Supplied text
──────────

In the digital age, when an abundance of photographic tools, devices and apps are at our fingertips, it takes quite a unique service proposition for a photography company to rake in the cash. Welcome to Barrett & Coe
Conventional logic would hold that truly excellent photography, like all art, is something that cannot really be taught. But this month’s franchise in the spotlight shows this for the fallacy that it is. With just a few years of experience, the work of a Barrett & Coe photographer can easily rival the work of someone who has spent their whole life honing their art. “The results are phenomenal,” remarks co-founder Andrew Coe. “We have hundreds and hundreds of forms from customers saying what wonderful photography it was.”
The progenitors of Barrett & Coe certainly aren’t lacking in experience of the field. “I’ve had a long history with photography,” explains Coe. “My family firm is one of the oldest in the world; it goes back to 1850.” His co-founder Brian Barrett has also had plenty of recognition for his portrait and wedding photography. “He’s been pretty renowned throughout the industry,” Coe says. “I don’t just mean in the UK – both in America and across Europe and winning awards in all of those places.”

──────────

Directive A
In the Barrett & Coe article, what year does Andrew Coe's family firm date back to?
Directive B
Pick up the Barrett & Coe article after its last sentence and carry on with the text.

Available data

──────────

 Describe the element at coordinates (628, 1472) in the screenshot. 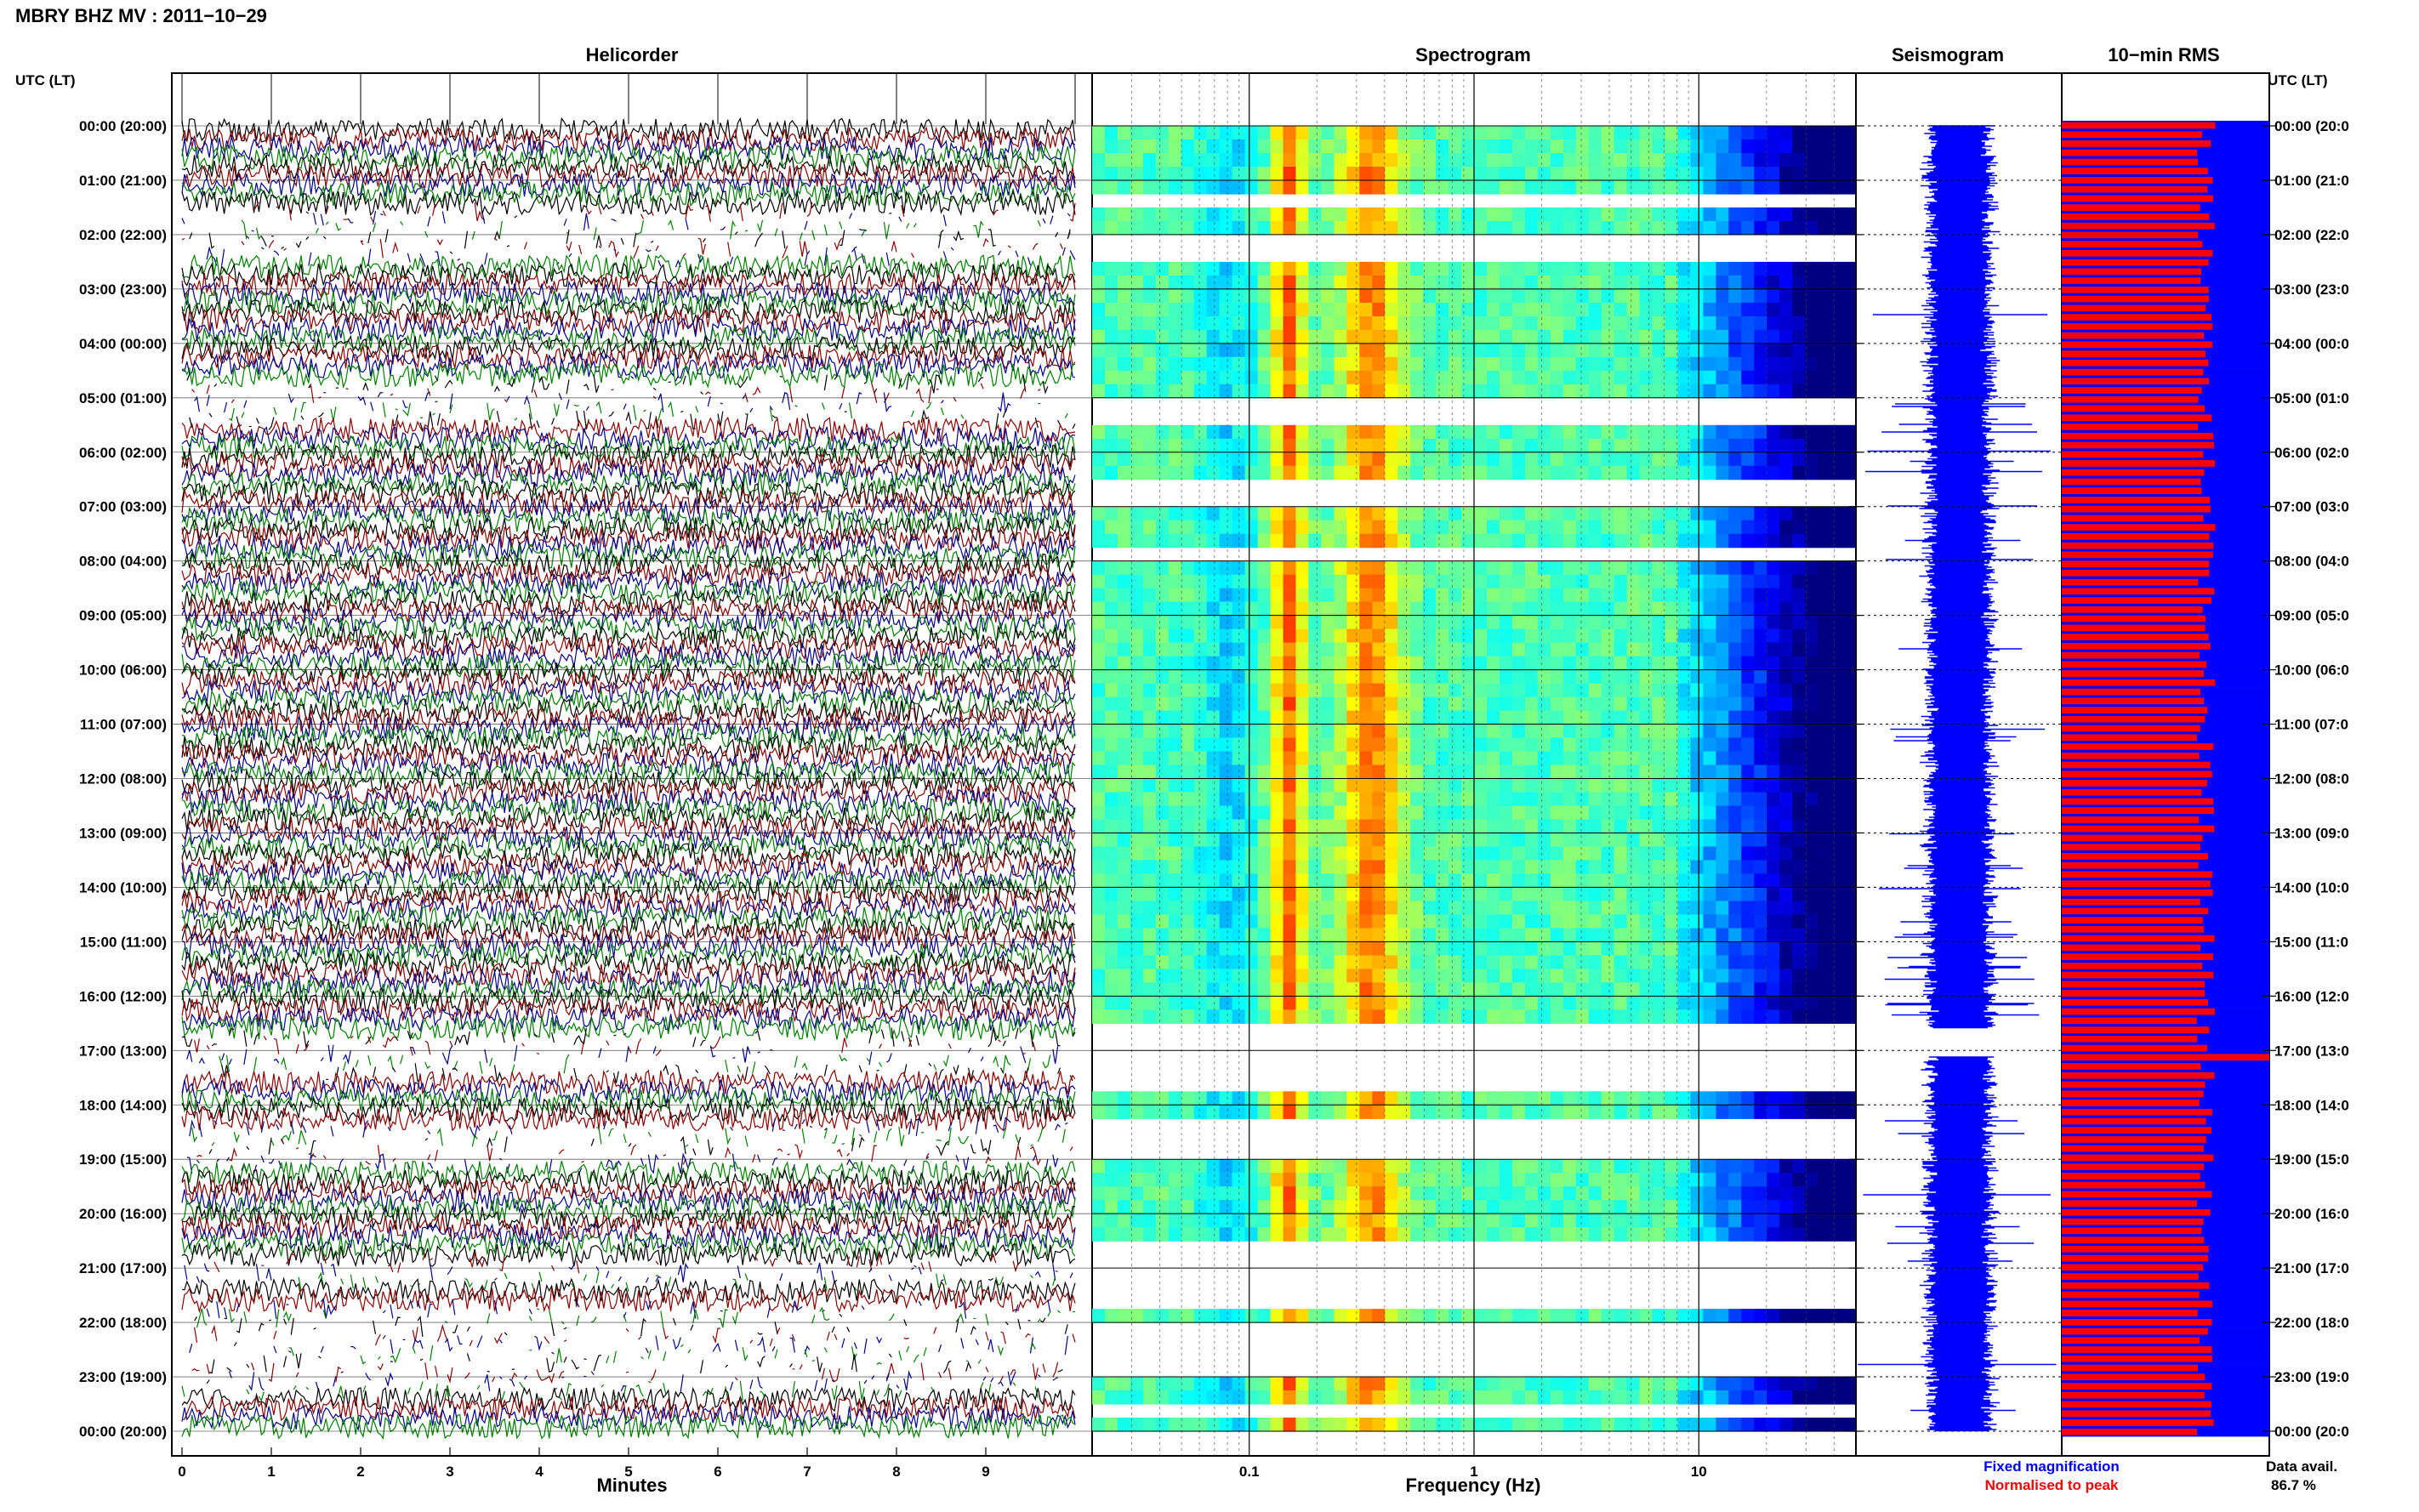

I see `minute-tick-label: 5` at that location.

──────────

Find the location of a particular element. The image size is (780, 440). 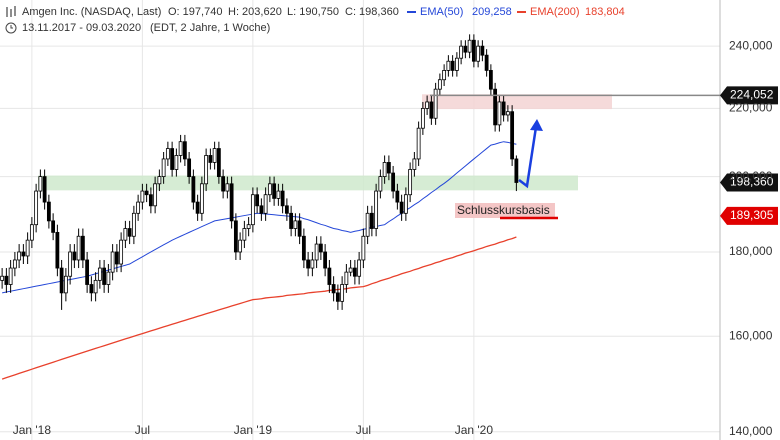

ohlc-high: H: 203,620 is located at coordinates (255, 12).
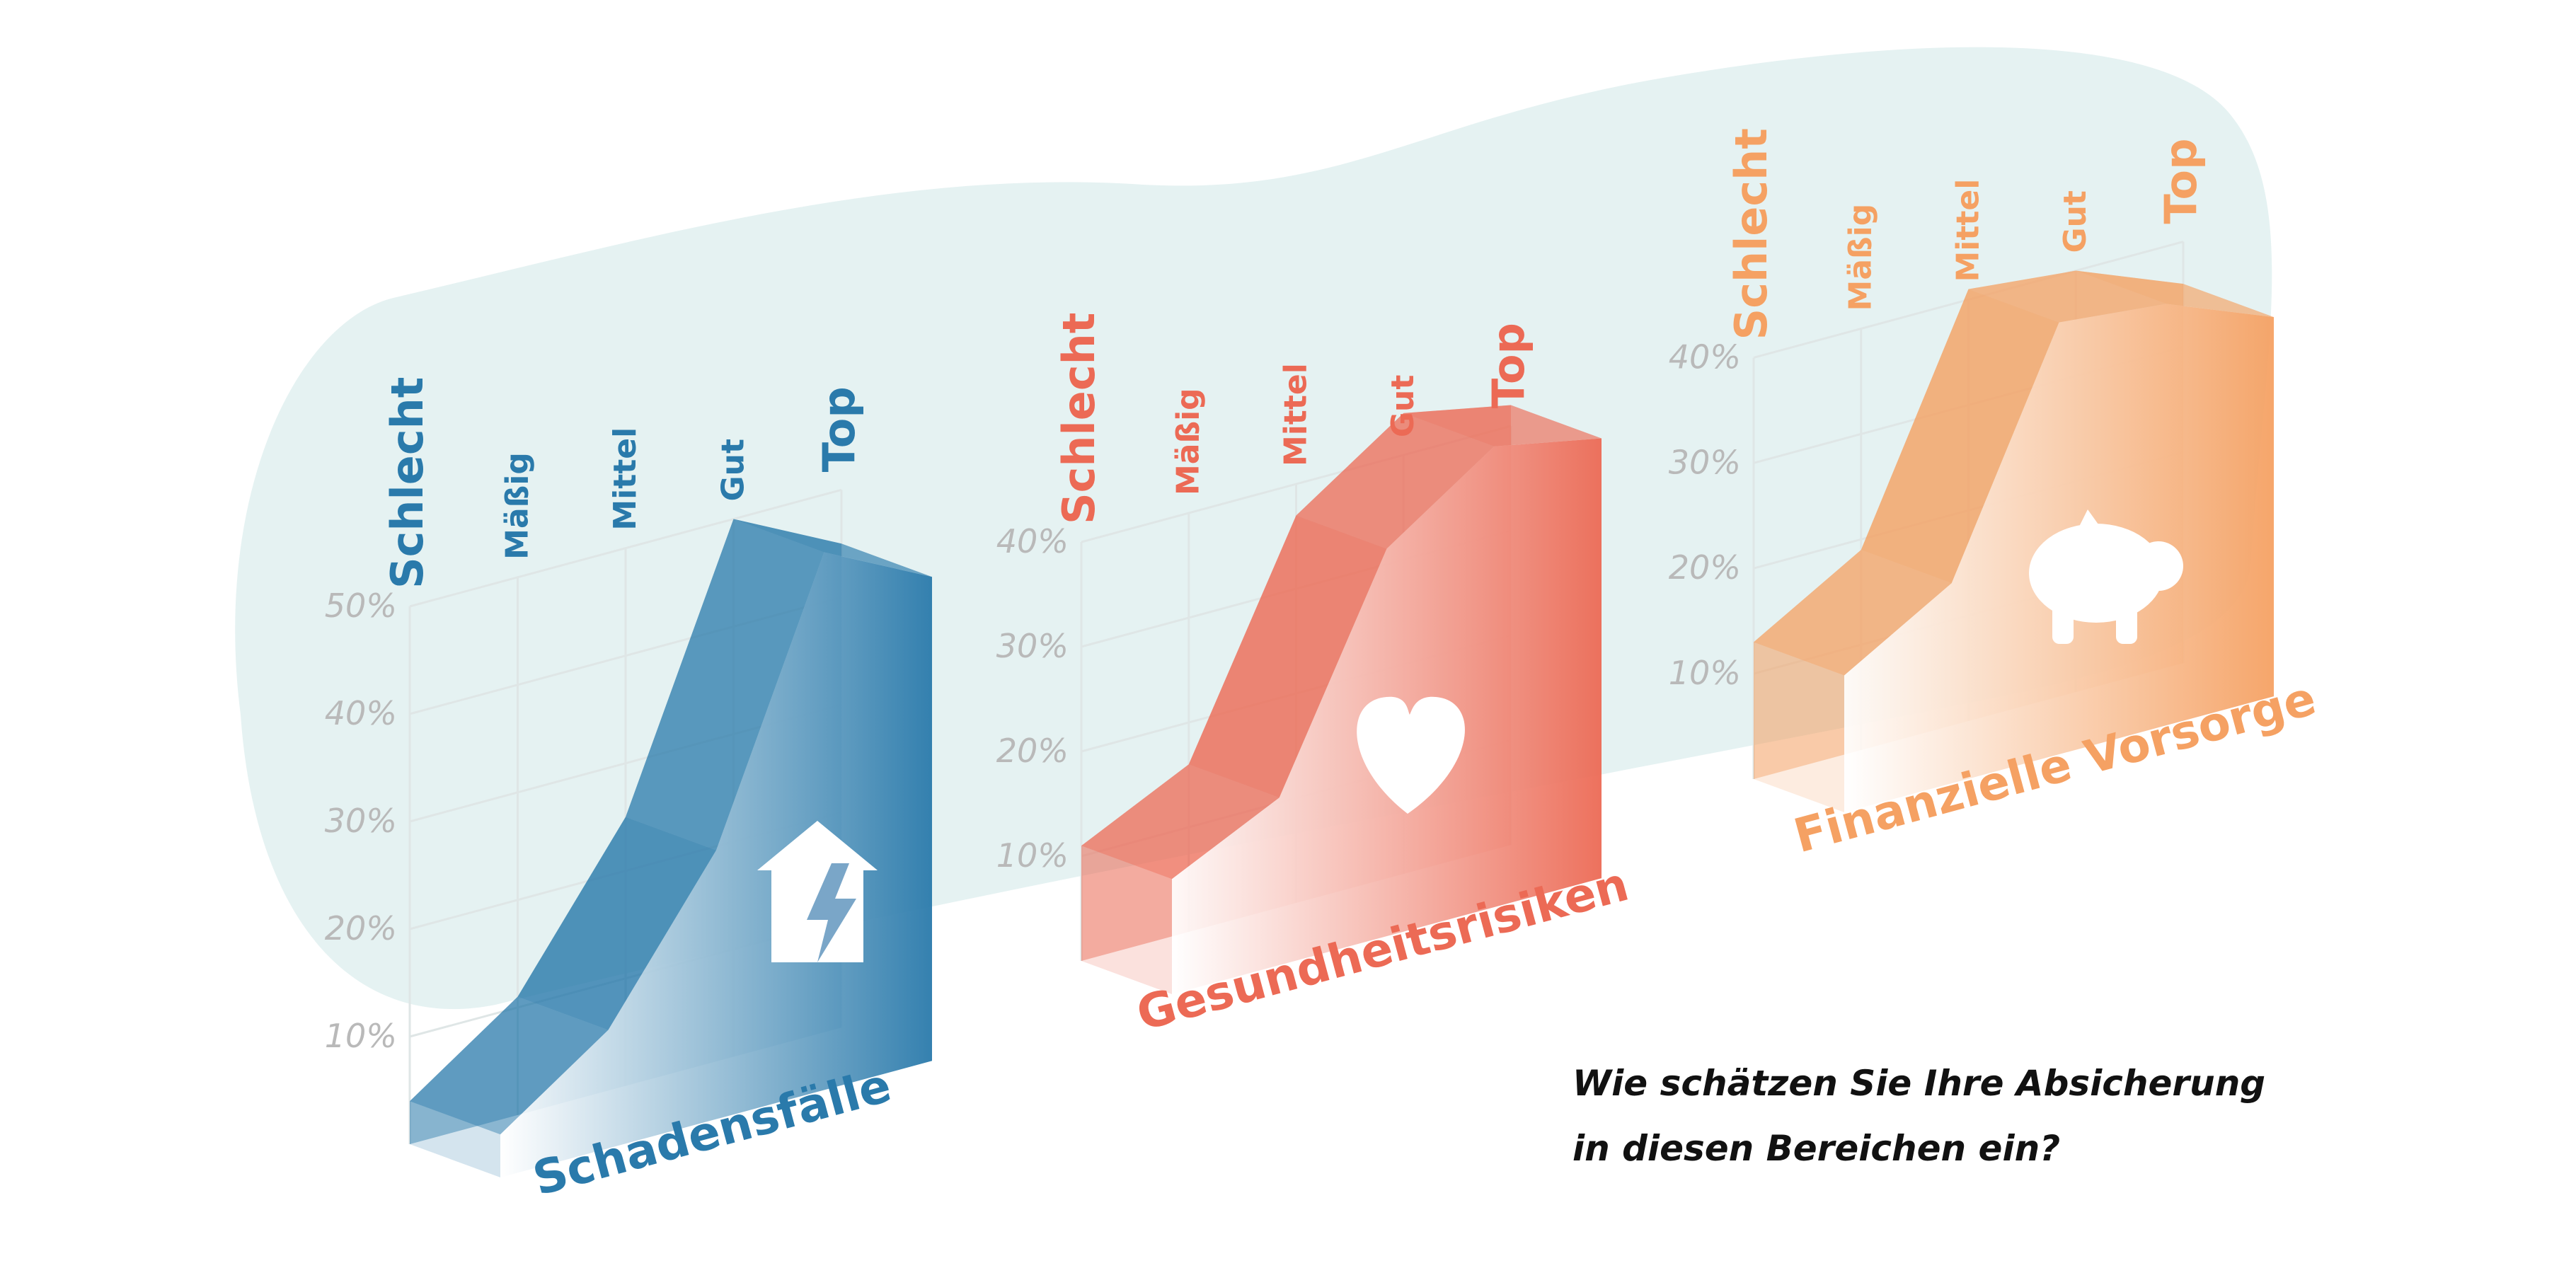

──────────

Output A
1850

Output B
It was on a flight to compete for such awards in New York State that the two met. The level of competition in America provided a stiff challenge and one neither of the photographers could resist. By pure chance they got chatting on the plane and the subject quickly moved onto how little training was available for wedding photography and portraiture. Coe recalls, “We thought, ‘There really isn’t anywhere that’s training portrait and wedding photographers.’ There was no formal training.” Neither academic settings nor government organisations had any real provisions for training people wanting to become professionals in the field. And this was all it took to spark the Barrett & Coe franchise.
Very quickly, during the first half of the 2000s, Barrett & Coe became a thriving photography franchise. Its roster of franchisees grew to 65 photographers, all of whom were producing the highest standard of work. “Our franchisees have covered weddings in the most prestigious locations throughout the UK: castles in Scotland, the Savoy, the Ritz and all the places in between,” says Coe. Rapidly, it became clear not only that the model worked, but that it was highly effective. “We found it was possible to train someone who had never done photography before to become a highly successful wedding photographer.”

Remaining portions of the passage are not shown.